All parties have parted ways from a deal to buy the Lasher Funeral Home and develop it into a hotel, just days after neighbors raised concerns about untamed development and sounded alarms over the proliferation of short-term rentals and a change of the town’s character.
“At this time, buyer and seller have a different timetable for completion of the deal and have amicably parted ways,” said a brief statement released by Ryan Giuliani and Jesse Halliburton, owners of Woodstock Way, who were in the due diligence phase of a contract to buy the 4.7-acre property at 100 Tinker Street.
They would not elaborate at this time, though the statement was approved by the Peterson family, current owners of the funeral home.
Janet Peterson, the sole owner of the Lasher business since her son, Ken died two years ago, has sought a buyer since an exhaustive search failed to turn up anyone intending to keep the funeral business running and able to match the family’s asking price.

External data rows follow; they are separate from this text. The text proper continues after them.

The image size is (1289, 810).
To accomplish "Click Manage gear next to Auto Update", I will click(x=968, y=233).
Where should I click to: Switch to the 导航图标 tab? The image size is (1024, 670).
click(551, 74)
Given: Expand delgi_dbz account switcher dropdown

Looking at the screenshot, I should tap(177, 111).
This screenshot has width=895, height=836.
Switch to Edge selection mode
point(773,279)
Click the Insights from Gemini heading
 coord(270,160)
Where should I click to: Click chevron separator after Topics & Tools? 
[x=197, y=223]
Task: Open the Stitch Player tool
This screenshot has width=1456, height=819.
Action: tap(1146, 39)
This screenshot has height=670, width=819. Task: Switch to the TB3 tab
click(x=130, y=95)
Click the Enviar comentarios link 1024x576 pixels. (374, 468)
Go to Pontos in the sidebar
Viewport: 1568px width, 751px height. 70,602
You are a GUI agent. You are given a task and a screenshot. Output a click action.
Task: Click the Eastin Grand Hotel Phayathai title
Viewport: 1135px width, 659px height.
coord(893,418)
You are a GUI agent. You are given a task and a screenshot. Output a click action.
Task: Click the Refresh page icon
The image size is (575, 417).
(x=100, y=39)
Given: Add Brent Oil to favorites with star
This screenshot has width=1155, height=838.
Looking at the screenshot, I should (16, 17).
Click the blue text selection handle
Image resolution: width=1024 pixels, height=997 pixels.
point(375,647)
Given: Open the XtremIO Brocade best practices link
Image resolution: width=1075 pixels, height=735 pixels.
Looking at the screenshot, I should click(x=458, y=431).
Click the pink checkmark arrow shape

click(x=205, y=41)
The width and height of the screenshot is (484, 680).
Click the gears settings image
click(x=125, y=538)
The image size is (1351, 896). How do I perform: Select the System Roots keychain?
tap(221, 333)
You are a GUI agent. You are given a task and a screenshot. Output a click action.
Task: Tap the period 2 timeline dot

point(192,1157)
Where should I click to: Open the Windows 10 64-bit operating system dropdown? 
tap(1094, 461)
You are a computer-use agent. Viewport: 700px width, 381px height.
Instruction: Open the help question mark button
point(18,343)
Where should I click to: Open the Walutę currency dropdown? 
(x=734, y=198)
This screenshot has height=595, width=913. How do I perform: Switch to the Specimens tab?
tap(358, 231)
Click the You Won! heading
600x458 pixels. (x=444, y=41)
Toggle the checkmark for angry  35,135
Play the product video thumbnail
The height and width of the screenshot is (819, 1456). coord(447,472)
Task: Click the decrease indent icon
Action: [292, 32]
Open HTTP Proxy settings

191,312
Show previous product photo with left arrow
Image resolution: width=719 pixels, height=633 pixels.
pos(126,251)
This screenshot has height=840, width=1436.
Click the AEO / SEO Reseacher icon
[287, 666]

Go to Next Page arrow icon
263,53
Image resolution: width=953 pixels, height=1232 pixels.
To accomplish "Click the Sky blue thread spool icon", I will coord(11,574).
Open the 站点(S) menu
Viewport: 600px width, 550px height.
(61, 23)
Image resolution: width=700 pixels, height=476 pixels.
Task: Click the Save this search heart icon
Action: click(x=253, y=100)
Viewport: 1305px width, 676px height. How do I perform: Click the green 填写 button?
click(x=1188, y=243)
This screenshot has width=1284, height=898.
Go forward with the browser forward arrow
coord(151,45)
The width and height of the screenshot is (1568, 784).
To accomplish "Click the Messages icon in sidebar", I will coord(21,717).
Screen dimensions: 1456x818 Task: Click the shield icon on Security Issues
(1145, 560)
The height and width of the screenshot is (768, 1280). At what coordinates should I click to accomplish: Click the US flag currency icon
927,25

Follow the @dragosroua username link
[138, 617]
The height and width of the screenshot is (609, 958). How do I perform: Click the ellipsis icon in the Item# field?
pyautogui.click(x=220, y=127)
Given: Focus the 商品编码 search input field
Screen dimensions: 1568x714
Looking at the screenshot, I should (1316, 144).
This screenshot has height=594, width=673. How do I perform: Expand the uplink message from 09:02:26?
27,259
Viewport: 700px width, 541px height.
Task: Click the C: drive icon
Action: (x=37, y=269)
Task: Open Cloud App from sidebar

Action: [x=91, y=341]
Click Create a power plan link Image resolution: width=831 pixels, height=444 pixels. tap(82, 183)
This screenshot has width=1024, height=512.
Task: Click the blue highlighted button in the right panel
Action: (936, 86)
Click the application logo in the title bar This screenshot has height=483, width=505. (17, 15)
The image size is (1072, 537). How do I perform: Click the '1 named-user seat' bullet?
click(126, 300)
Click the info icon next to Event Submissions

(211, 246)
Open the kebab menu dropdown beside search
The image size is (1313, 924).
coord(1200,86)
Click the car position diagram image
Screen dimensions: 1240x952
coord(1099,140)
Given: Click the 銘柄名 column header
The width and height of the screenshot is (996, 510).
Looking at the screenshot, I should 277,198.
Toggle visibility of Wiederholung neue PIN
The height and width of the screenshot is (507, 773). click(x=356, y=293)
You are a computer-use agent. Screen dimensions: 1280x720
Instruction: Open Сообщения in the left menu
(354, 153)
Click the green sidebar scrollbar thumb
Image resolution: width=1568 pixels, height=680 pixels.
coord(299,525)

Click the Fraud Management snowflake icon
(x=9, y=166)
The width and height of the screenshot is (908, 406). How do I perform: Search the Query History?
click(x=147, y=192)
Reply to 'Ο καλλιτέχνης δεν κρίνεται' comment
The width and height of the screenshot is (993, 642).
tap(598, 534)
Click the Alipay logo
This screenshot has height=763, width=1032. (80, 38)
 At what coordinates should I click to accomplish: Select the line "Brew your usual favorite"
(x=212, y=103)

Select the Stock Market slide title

While parties haven’t disclosed a figure, the latest prospective buyer and funeral home operator was not able to come close to Giuliani and Halliburton’s offer.
Without a funeral home operator as a buyer, Mrs. Peterson engaged the services of real estate agent Peter Cantine, who put her in touch with Giuliani and Halliburton.
The Woodstock Way partners had proposed to tear down the funeral parlor and convert the remaining structures into four hotel rooms, a bar, a common area and retail space. They had planned to build 16 additional hotel rooms among four buildings on the back field, as well as a pool and five 1500-square-foot houses.
In response to concerns from neighbors about keeping the field open, the partners took the five houses off the table and offered to sell back the remaining space, roughly 2.2 acres, to a group that would keep it undeveloped.